With the turning back of the clock in these last weeks of October, much of the northern hemisphere takes a step into darkness. The evenings start earlier and the days feel shrunken and abbreviated, inviting us to turn inward, to reflect on the year past, to gather our energies in preparation for the winter ahead.
While daylight savings time is a 20th century invention, there is much tradition around embracing the darkness at this time of year that marks the shortest days moving toward winter solstice. Ancient harvest festivals like Samhain – which have likely morphed into today's more flamboyant Halloween celebrations – acknowledged the shrinking of the sun's power at this time, offering gratitude for the harvest from the seasons past and humbling towards the coming winter.
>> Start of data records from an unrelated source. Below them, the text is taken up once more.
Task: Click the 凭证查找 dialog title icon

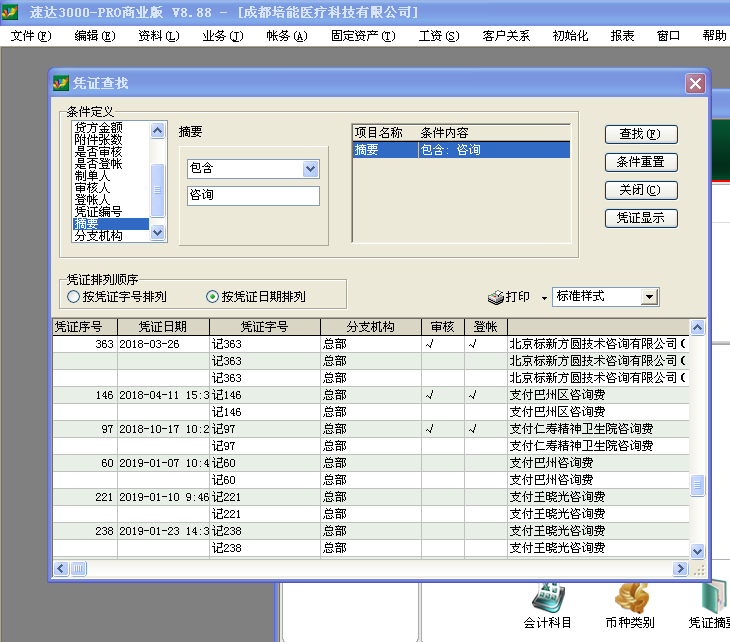Action: (61, 84)
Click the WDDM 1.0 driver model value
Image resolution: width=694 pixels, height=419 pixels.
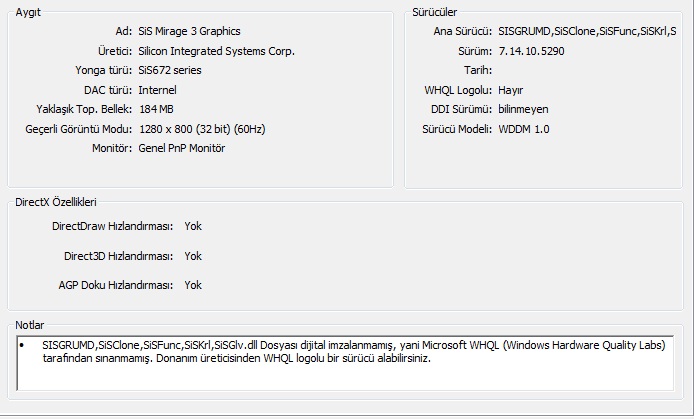(524, 129)
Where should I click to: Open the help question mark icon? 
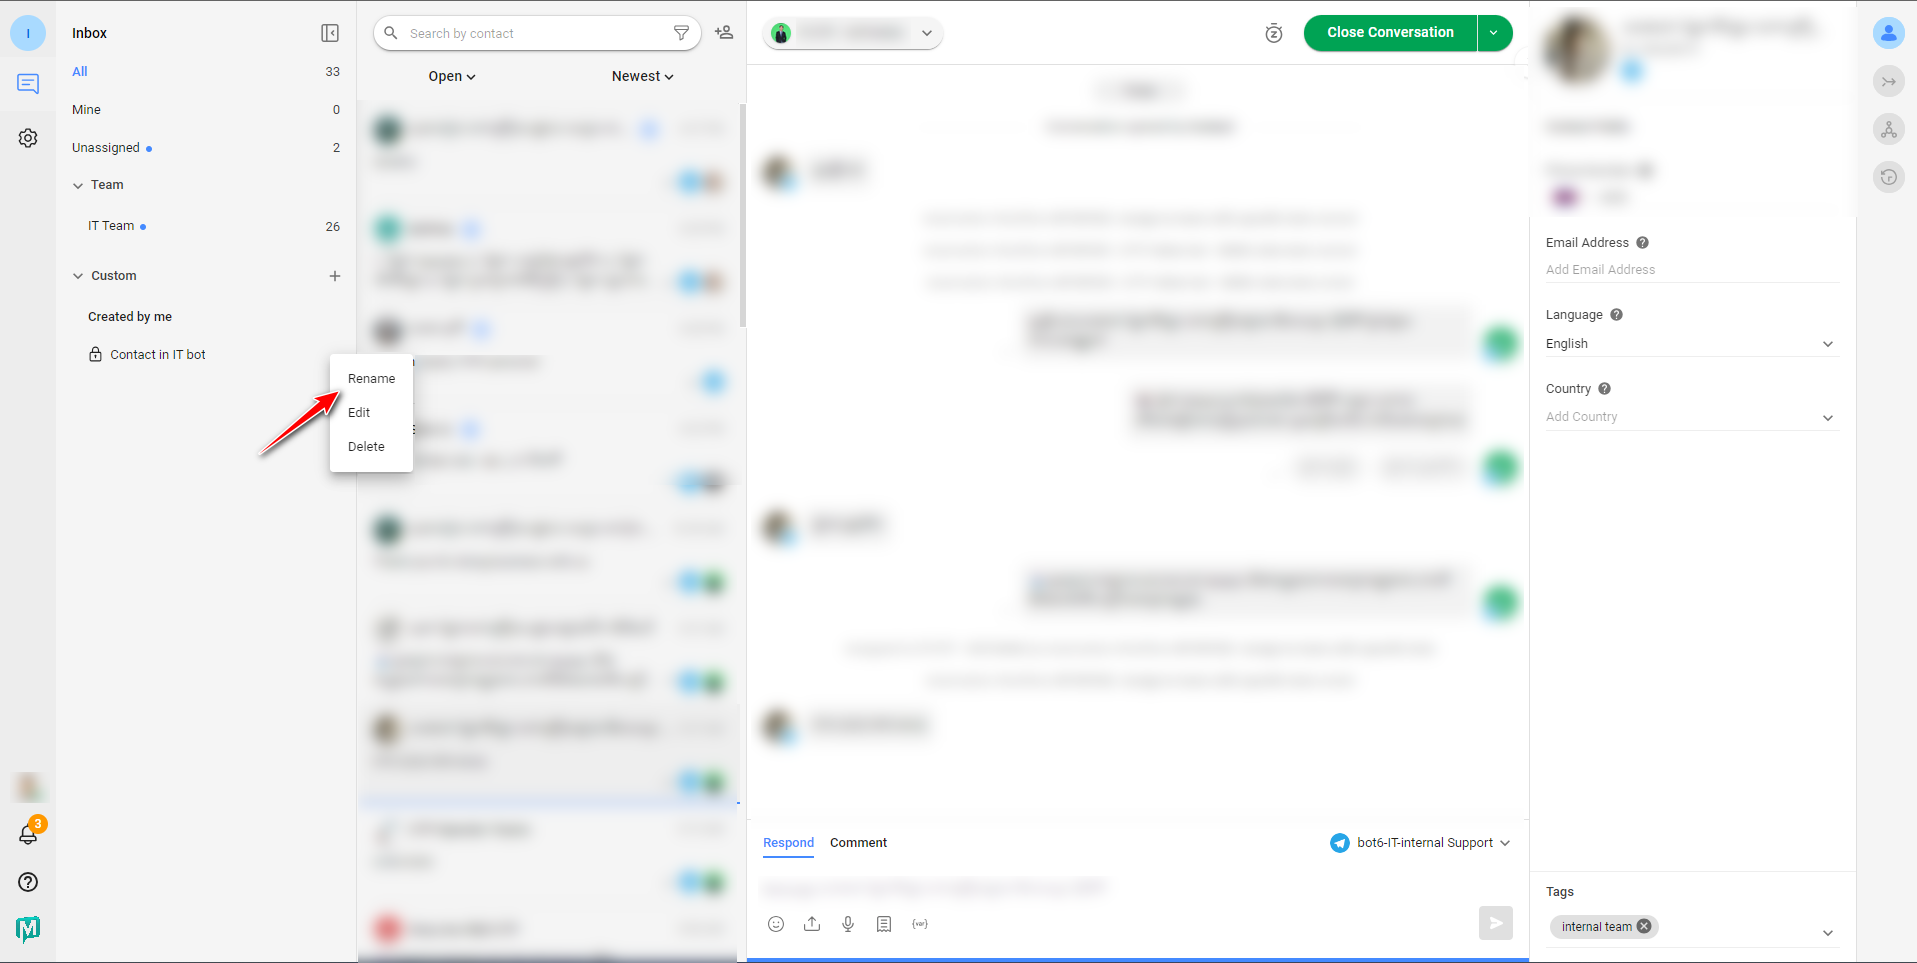pyautogui.click(x=28, y=882)

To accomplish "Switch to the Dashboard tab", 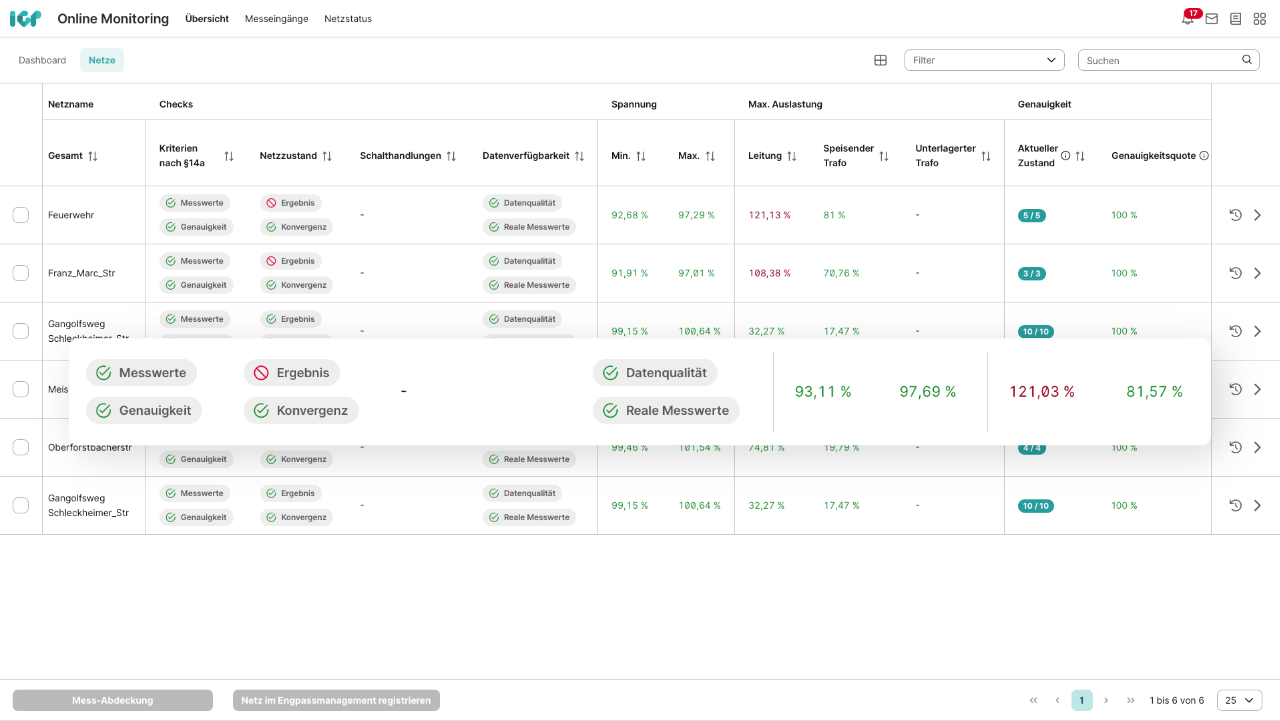I will 42,60.
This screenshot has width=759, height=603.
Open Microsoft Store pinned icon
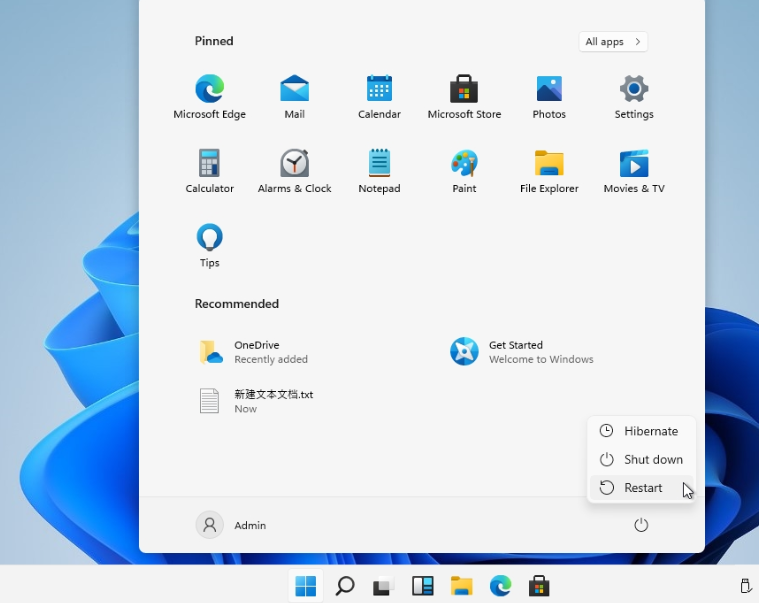coord(464,89)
We love staying in tune with these natural rhythms, connected to the ebb and flow of mama nature's embraces, and taking a hint from tradition to modify our own rituals and practice accordingly. Here, we've gathered some ideas on how to consciously embrace the darkening of the days and use the sanctuary of longer nights to deepen introspection – on and off the mat.
Make your own light
As the days darken, choose to kindle small lights of your own. Light candles – even at breakfast! Candles bring a flicker of warmth, a tiny reminder of the brightness of the sun into your home. If you have a fireplace, use it! The element fire is just the thing to stave off the winter dread. Try meditating on a candle flame – the yogic practice of Trāṭaka involves fixing the gaze on a single point – often a candle flame – without blinking. This is said to enhance focus and quiet the mind, while also functioning as a kriya (cleansing practice) as the eyes begin to water.
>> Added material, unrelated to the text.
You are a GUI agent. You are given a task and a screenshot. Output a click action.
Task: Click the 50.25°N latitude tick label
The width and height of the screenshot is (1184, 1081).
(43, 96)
Get warm from the inside out
Adjust your Yoga practice to the cold and dark by incorporating warming and stimulating elements to stave of the lethargy of the kapha dosha, which can become dominant during the slower and more sluggish winter months. Try starting or ending your practice with khapalabhati breath to cleanse and stimulate. Incorporate more standing poses like virabhadrasanas or utkatasana into your flows to build up tapas (cleansing heat). And get cozy in savasana: wear wooly socks, a sweater and cover up with a blanket – keep the fire inside and carry it with you from the mat into your day.
This is the time for spice! Adjusting your diet to the cold months is a yogic practice that can bring much joy. Incorporate warming curries, spicy chais, grounding root vegetables and lots of ginger into your daily eats. This both literally warms you up from the inside and also boosts the immune system to stave off seasonal colds. Most ayurvedic cook books will have lots of great recipe ideas to inspire your time at the warm hearth.
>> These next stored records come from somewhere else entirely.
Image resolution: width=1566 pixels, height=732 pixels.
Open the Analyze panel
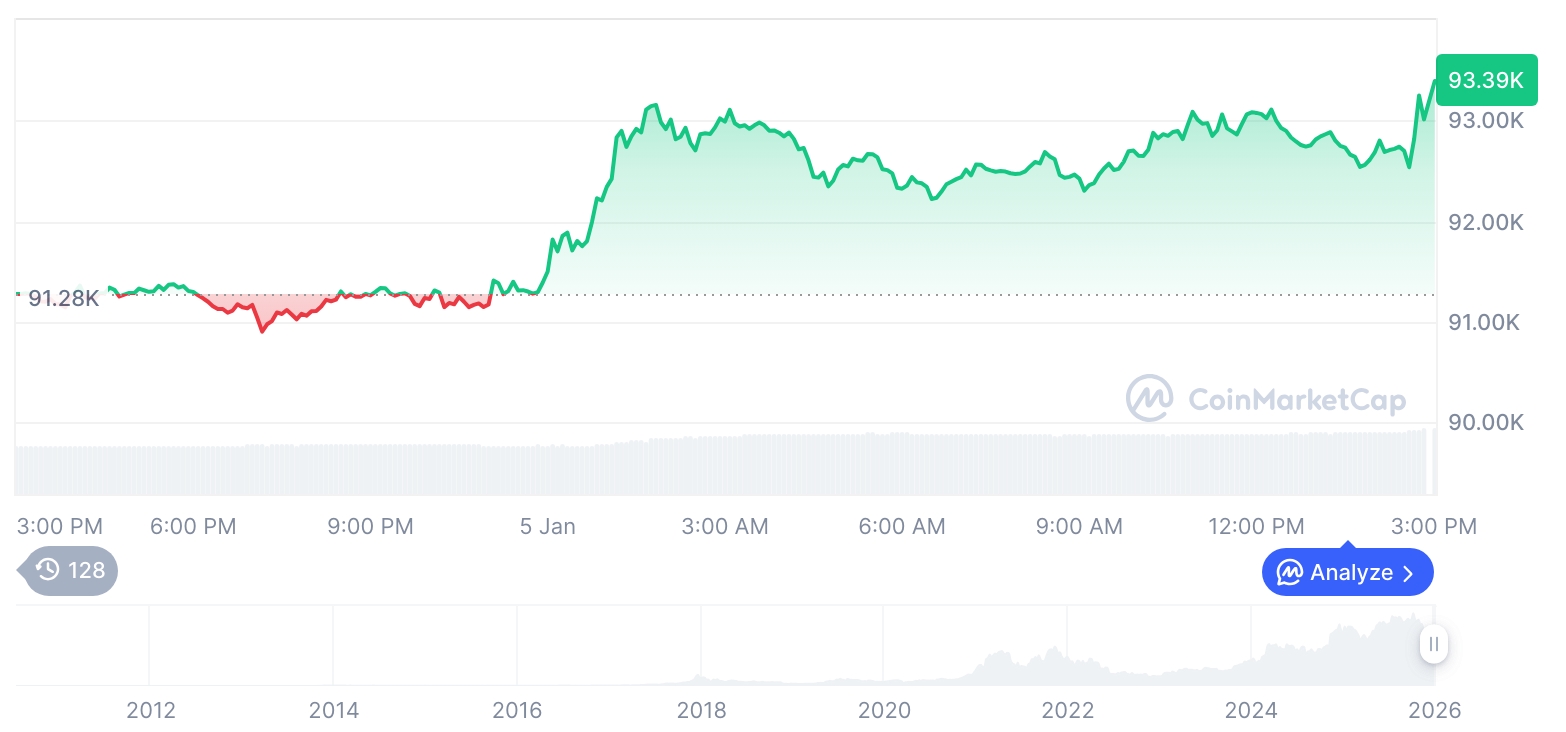1347,573
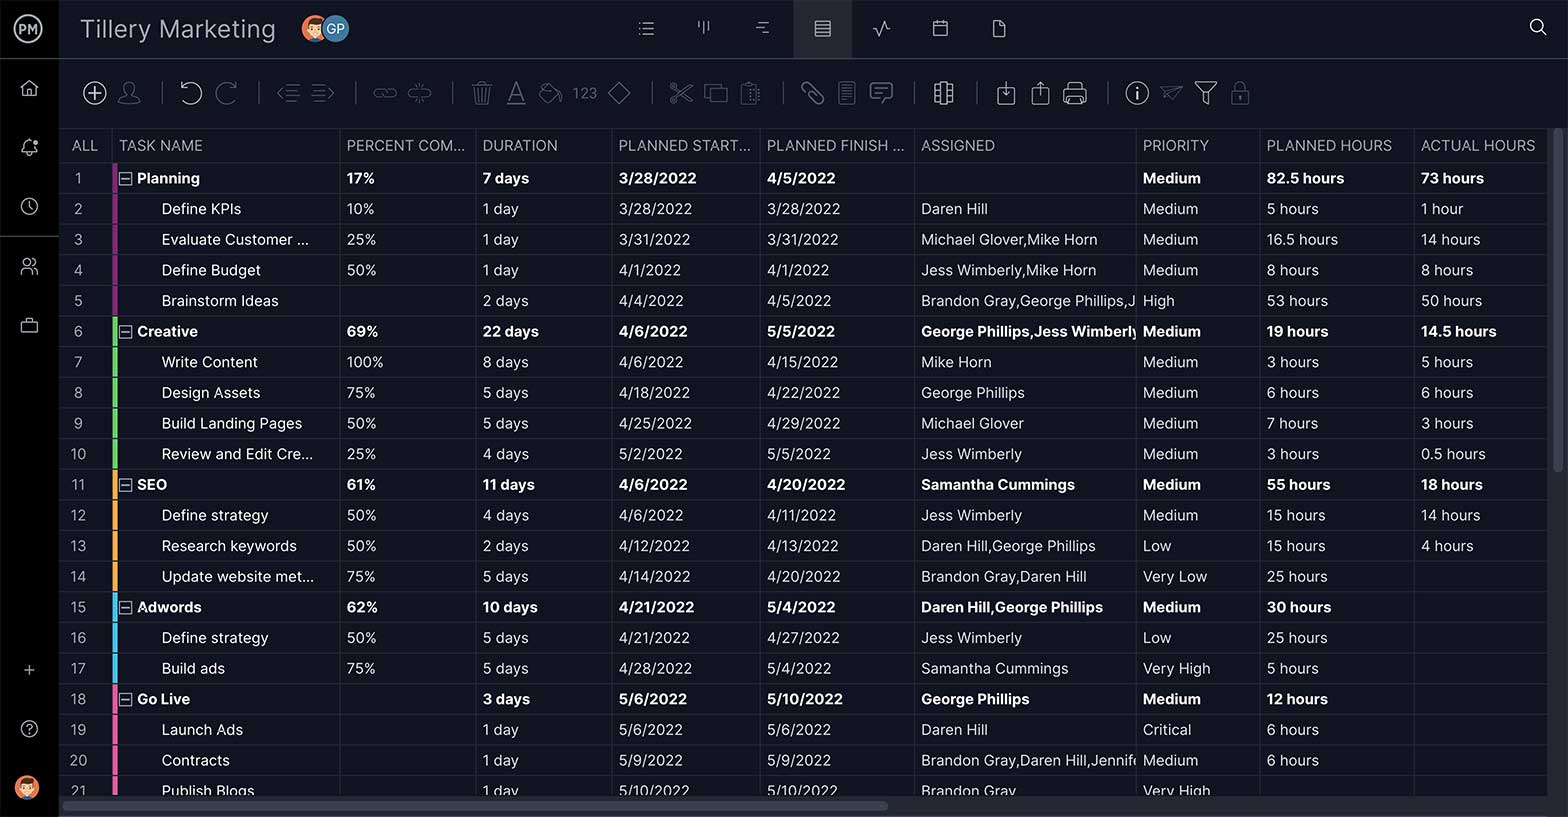Click the add task plus icon
This screenshot has width=1568, height=817.
point(94,93)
Most importantly, keep the heart fire burning. Love more. Hugs create warmth. So do shared cups of tea and long conversations. Winter is also a perfect time to go on retreat - it offers the most fertile ground for transformative processes as we are already intune with going inward.
Embracing the comforting, cozy darkness and using its gifts to stoke the inner flame will bring so much fruit when we emerge on the other end, refreshed, rested and restored in time for Spring!